Direktur PADMA Indonesia, Gabriel Goa justru menyayangkan komitmen pengawasan terhadap kebijakan moratorium tersebut.

"Pasca moratorium pengiriman calon TKI asal NTT, sama sekali tidak memberikan efek jera bahkan solusi konkrit. Sebaliknya, pengiriman calon tenaga kerja semakin masif.
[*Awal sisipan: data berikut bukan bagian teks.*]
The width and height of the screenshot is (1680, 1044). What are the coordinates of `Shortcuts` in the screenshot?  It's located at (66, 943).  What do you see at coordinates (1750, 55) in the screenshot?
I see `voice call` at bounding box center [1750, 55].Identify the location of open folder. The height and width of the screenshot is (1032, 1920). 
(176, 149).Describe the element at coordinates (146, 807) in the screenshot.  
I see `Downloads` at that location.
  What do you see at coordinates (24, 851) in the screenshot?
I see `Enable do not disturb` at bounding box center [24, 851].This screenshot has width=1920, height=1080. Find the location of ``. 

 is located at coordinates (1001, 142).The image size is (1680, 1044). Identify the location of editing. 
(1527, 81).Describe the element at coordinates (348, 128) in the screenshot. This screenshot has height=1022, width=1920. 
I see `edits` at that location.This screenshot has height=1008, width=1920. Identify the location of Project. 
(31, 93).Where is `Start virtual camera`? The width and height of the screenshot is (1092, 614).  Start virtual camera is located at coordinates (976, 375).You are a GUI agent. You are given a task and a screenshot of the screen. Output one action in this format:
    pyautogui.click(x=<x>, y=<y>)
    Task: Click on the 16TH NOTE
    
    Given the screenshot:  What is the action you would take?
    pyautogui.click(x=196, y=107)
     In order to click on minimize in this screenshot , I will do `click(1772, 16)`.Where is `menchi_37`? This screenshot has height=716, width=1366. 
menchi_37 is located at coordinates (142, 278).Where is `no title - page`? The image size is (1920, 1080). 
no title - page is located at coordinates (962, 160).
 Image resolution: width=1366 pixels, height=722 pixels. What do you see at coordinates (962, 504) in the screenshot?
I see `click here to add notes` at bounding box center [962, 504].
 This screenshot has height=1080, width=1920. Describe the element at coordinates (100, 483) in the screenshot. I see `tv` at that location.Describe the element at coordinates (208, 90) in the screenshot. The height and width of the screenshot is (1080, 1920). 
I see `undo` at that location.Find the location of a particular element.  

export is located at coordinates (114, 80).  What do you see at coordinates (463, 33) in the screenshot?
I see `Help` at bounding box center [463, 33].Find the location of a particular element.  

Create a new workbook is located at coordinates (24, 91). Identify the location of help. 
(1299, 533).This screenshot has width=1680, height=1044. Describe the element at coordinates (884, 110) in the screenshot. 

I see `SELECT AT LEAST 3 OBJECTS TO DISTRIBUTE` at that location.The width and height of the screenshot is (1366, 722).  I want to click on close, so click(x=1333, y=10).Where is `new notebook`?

Apakah ini terkesan sindiran kepada Gubernur dan Pemprov NTT yang sempat mengancam akan mematahkan kaki dan tangan para pelaku HumanTrafficking?" ungkap Gabriel.

Gabriel meminta agar Gubernur NTT harus tampil terdepan dengan memimpin langsung  Gugus Tugas Pencegahan dan Pemberantasan  Human Trafficking bersama Kapolda, Kapolrea, Danrem, Dandim dan Bupati/Walikota se-NTT dengan bekerjasama lintas Lembaga Agama, Ormas, LSM dan Pers lewat aksi-aksi nyata.

"Selain gugus tugas dan kerjasama lintas elemen, juga segera mengoptimalkan Layanan  Terpadu Satu Atap (LTSA), Balai Latihan Kerja (BLK) profesional di Tambolaka, Kupang dan  di Maumere guna menjamin dan melayani calon tenaga kerja sebelum dikirim berkerja ke luar negeri," tegas Gabriel.

Hal utama yang ditandaskan Gabriel yakni mendorong Pemprov NTT untuk menyiapkan lapangan pekerjaan di NTT guna membendung arus tenaga kerja ke luar daerah atau ke luar negeri.